Fui sulla vetta neanche un anno fa, quando “Rivers Arms” schiudeva il carnato dei fiori al suo passaggio. E’ tempo ora di ritornare a valle tra le cose che contano. Quasi non credo alle mie orecchie quando “All Is Wild, All Is Silent” inizia a sfrecciare tra le molecole intorpidite delle mie ossa: addio alle cristalline architetture dell’esordio, al languore sentimentale che sbriciolò le poche certezze e benvenuta sia la festa giubilante di un nuovo inizio. Rob Lowe e Michael Muller aggiungono quattro posti a tavola, diventano sestetto, mischiano con sopraffino gusto gli spazi fra i vari strumenti ed incantano ancora una volta.

I Balmorhea giungono al dunque sbrigliando la matassa di suggestioni, di primavere sbocciate nelle vene, arrossandoci le guance con hand clapping votati alla gioia e giri di violino disarmanti. Lunga è la strada che conduce verso casa, ma in lontananza scorgo la sua figura aranciata dal crepuscolo. Un tiepido sole soffia il suo calore tra le corde languide di questi romantici texani, indomiti nel tracciare una via non scontata che conduca al cuore della materia. Non c’è segreto che tenga dinanzi alla melodia glorificata in queste composizioni, nè alla radiografia dello spirito che esce fuori dai dialoghi inscenati da pianoforti, violini, violoncelli, chitarre elettro-acustiche, banjo e batteria.

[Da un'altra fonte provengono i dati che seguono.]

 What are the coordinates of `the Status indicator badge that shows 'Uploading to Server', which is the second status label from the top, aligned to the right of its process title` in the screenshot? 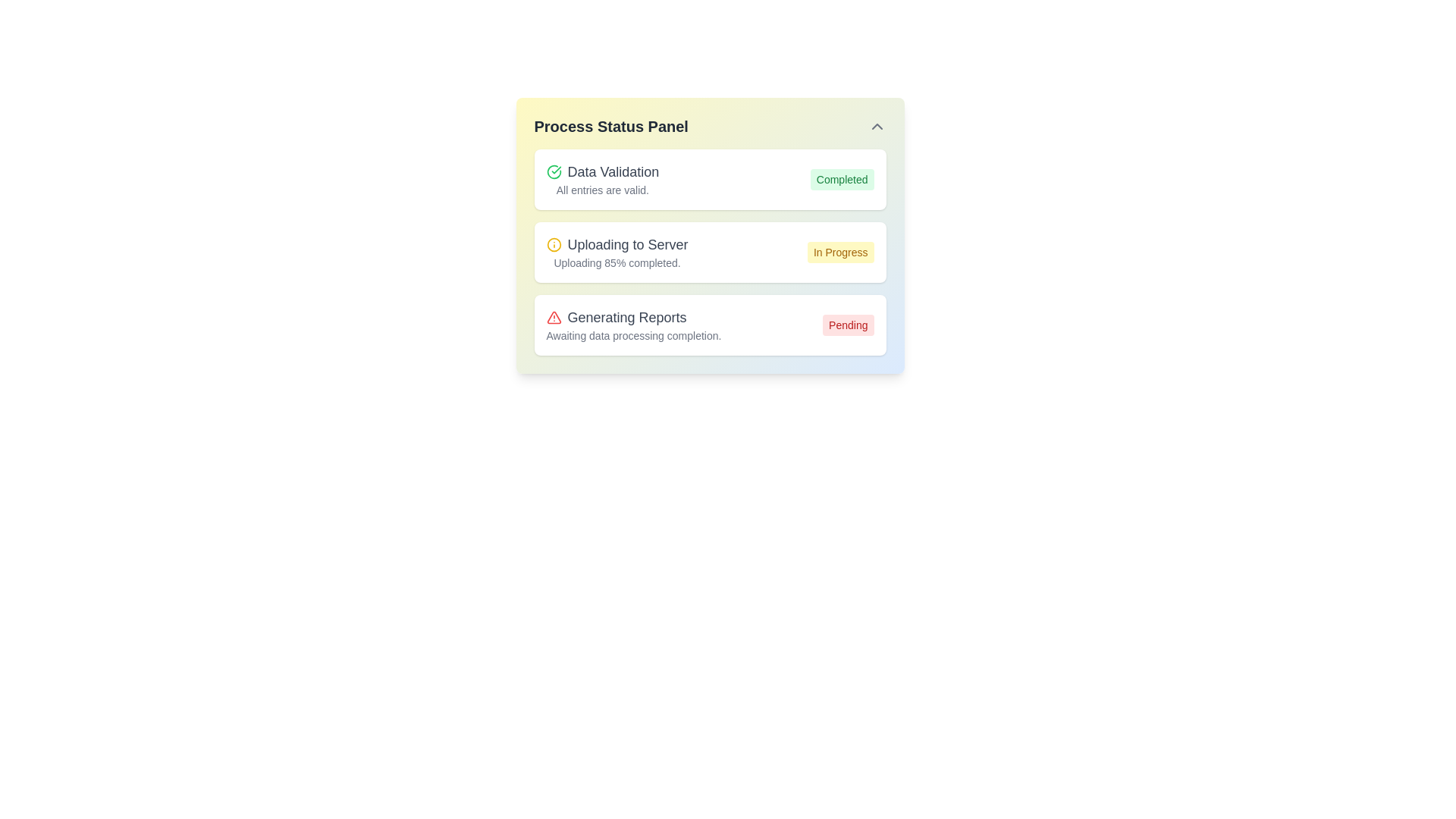 It's located at (839, 251).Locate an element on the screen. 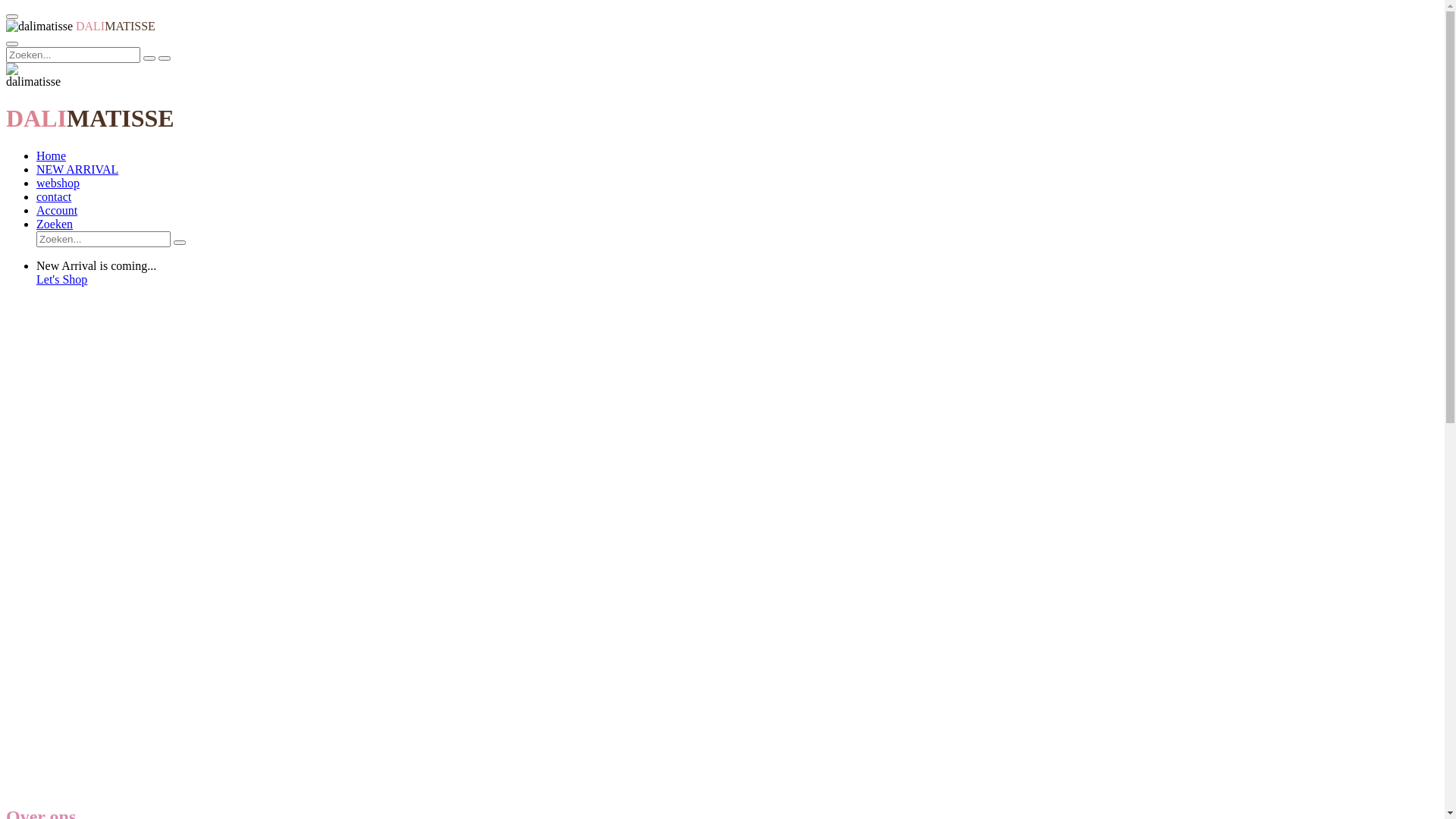 The width and height of the screenshot is (1456, 819). 'webshop' is located at coordinates (58, 182).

L’entusiasmo iniziale si squaglia attimo dopo attimo, l’euforia di un nuovo abbrivo lascia spazio alla malinconica consapevolezza della propria inadeguatezza, allo stupore della bellezza che ti coglie impreparato. Su tutto regna l’idea di creare pozze d’armonia, delicate nel loro insinuarsi sotto pelle, ma possenti nell’illuminare nere cupole di cielo.

Sono giunto quasi alla fine, la vallata si apre come un oceano di terra, il monte sparisce alle mie spalle inghiottito da nuvole gelose, dinanzi a me si agita la tua illusione, trecce sciolte e smalto scuro, ma tu, sorda, sei già  andata via.

E’ vero: alla fine del viaggio tutto è selvaggio, tutto è silenzioso.